La secrétaire générale de l'association filière karité de Côte d'Ivoire et coordonnatrice du projet d'appui à l'autonomisation de la femme de la filière karité, Mme Gonahiri Edwige Amonde, a indiqué qu'il s'agit d'un projet financé par ONU-Femmes. "Cette formation porte sur les bonnes pratiques de production des amandes de karité et également sur les bonnes pratiques pour la transformation du beurre de Karité certifié biologique", a-t-elle précisé.

"Lorsqu'on parle de certification, on parle de qualité. Et quand on parle de qualité, on parle de marchés plus rémunérateurs tels que les États-Unis, l'Europe, le Japon, la Chine, etc.", a poursuivi Mme Gonahiri, notant que la demande de beurre de karité est pratiquement mondiale.

"Non seulement nos populations locales aiment le beurre de karité et l'utilisent au quotidien, mais c'est un produit à multiples usages car utilisé dans les secteurs industriels tels que l'alimentaire, la cosmétique, la pharmaceutique, l'industrie de la peinture et bien d'autres encore", a-t-elle soutenu.

La certification concernant toute la chaîne de valeurs, la formation pratique a concerné d'abord les ramasseuses, les toutes premières actrices de la filière (300 actrices).

"Quand on parle de certification, c'est le karité issu des zones sauvages. Où il n'y a pas de parcelles cultivées, où il n'y a pas d'agriculture. Ce karité-là se trouve dans les parcs, les réserves, dans les zones classées", a insisté la coordonnatrice du projet. Cette population cible du projet a été initiée aux bonnes pratiques de ramassage des fruits en zones sauvages, de dépulpage, de cuisson des noix, de séchage, de conditionnement, etc.

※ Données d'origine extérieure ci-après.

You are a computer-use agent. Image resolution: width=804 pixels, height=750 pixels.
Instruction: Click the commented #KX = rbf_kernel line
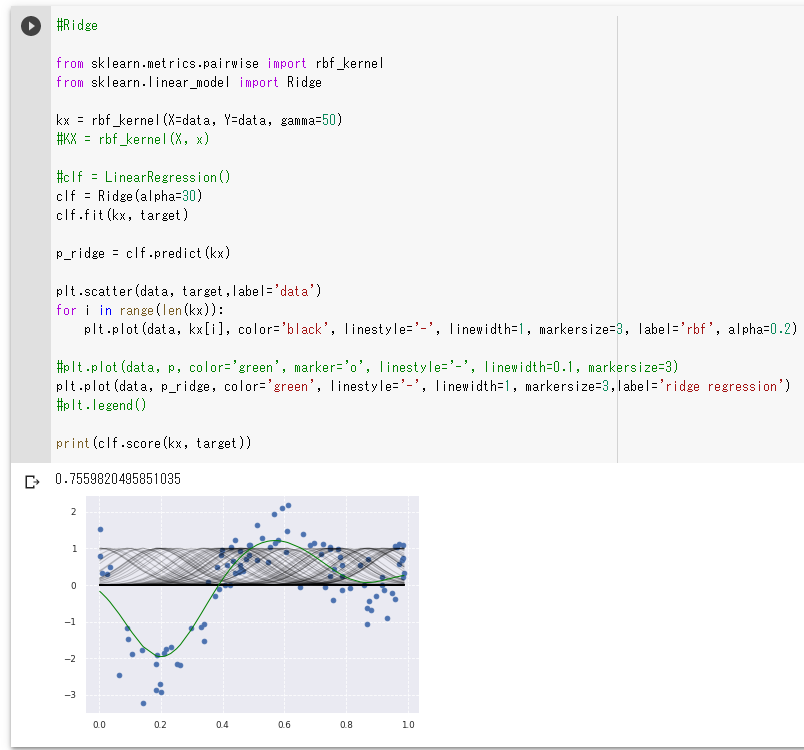[x=133, y=139]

La journée du mercredi va concerner la deuxième cible du projet notamment les 25 transformatrices de la société coopérative "Womiengnon" qui possède une unité semi-industrielle d'une capacité journalière de 500kg car la certification concerne tous les maillons de la chaîne de valeurs, a fait savoir la secrétaire générale de la FIKA-CI.

"Cet équipement avait été revu par ONU-femmes dans une mission précédente. Nous allons procéder à la mise à jour de ces équipements, notamment le revêtement en Inox pour que la production de ce karité soit vraiment propre et réponde aux normes", a t-elle assuré.

Répondant à l'appel de la présidente de la FIKA-CI, Mme Camara Fatou, les autorités administratives et élus de la région s'engagent à apporter leur soutien à ce projet pilote dont la réussite permettra la vulgarisation de la production du beurre de karité bio dans les neuf régions productrices en Côte d'Ivoire.